Darby chewed on her bottom lip as she watched them. Clover shifted the amulet to her other hand and held her free one out to Darby. She sighed with relief as Clover pulled her against her chest. Darby was so soft and delicate, fitting comfortably under her chin.

“We both want you safe,” Darby said softly.

“I want to be safe too. I want to keep you both safe.” She ran her fingers back through Darby’s inky hair and pressed a kiss to the crown of her head. Hadrian’s lips found Clover’s neck. She shuddered in their embrace. “I don’t trust Isa, but I want to see what her play is.”

“What if it’s a trap?” Hadrian asked.

“That’s why you two shouldn’t be here.”

“We’re not leaving,” Darby told her. “We’re in this together.”

“Any luck with the amulet?” Hadrian asked.

She tossed the thing onto the empty table. “No.”

“Then, maybe we should just go to bed.” Darby took her hand and tried to draw her to the bedroom the three of them had shared in the depths of this facility. An empty mattress still took up the majority of the room.

“Oh, I see what this is. You’re worried about safety, but we can screw first,” she teased.

Darby ducked her chin, as if embarrassed by Clover’s crudeness.

Clover put a finger under her chin and lifted it to meet her eyes. “No shame here, love.”

“We can always retire elsewhere,” Hadrian offered.

“You go ahead,” Clover said. “I’ll be there soon.”

Hadrian huffed. Clover wasn’t leaving this room tonight unless Isa showed, and he knew it. She was heavily armed. Knives all over her body. She’d even considered a sword. Though what would she do with it as a human against a trained Fae assassin?

A thunk sounded above them. Clover’s eyes widened, and she saw the mirror of her face on Hadrian’s and Darby’s faces.

“What was that?” Hadrian asked.

Clover jerked away from them, snatching the amulet off of the table and reaching for a particularly wicked-looking knife. She climbed the stairs at the forefront. Hadrian and then Darby at her back.

She pushed open the door to the surface hesitantly, wondering who exactly would be upstairs this time of night. Was it another raid? They’d been happening all over the city. Their storefront cover had been searched head to toe only days after they vacated the premises. The trap door hadn’t been found, but it had been a close call, and the guards had smashed up valuable merchandise and tossed the place before leaving.

But all Clover found was Isa kneeling at the center of the room with a man at her side.

She gasped. “Kivrin!”

Clover rushed across the room toward Kerrigan’s father. The smell hit her first, and she wasn’t fast enough to cover her gag. “What happened?”

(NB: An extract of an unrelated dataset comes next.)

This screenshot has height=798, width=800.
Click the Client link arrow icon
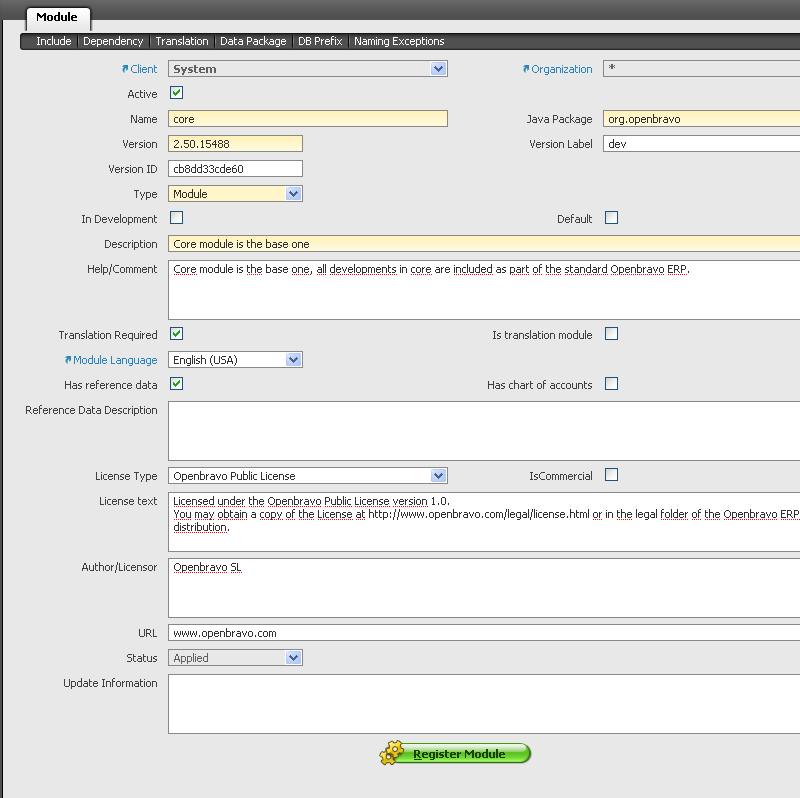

“He was in the dungeons, and his legs don’t work,” Isa said. “What did you expect him to look like?”

She hadn’t considered it. She hadn’t let herself consider it. For most of the time after the insurrection, she had assumed he was dead. This was nearly as bad.

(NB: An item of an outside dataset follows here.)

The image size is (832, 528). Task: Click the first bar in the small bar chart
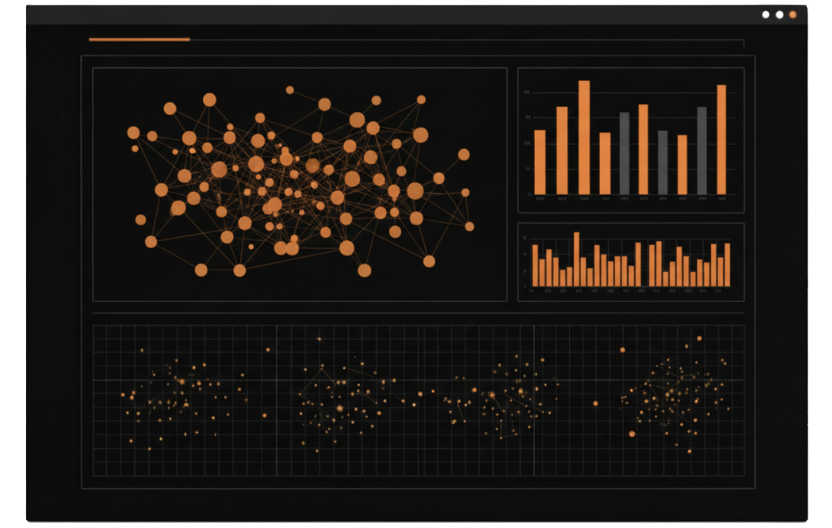point(535,266)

Kivrin groaned, pulling away from Isa. “Where have you taken me?”

“It’s me. It’s Clover,” she said. “You’re safe.”

Kivrin’s eyes were wide and wild. They kept flickering to Isa in disbelief. “You actually got me out.”

“That’s what I said,” Isa said, stepping back.

“Let me through,” Darby said frantically. “I’m a healer.”

She wasn’t the best healer by any stretch of the imagination. But the only Fae who could have possibly healed whatever was wrong with his legs had been murdered. Helly had been the most talented healer in generations. With her absence, all of Alandria was suffering. No one could take her place, and her apprentices were scattered to the wind since they had all sided with her in the rebellion. People were dying in the streets from perfectly normal illnesses and injuries. Not that anyone in the mountain cared about what happened to anyone who wasn’t one of them. Wasn’t a Red Mask.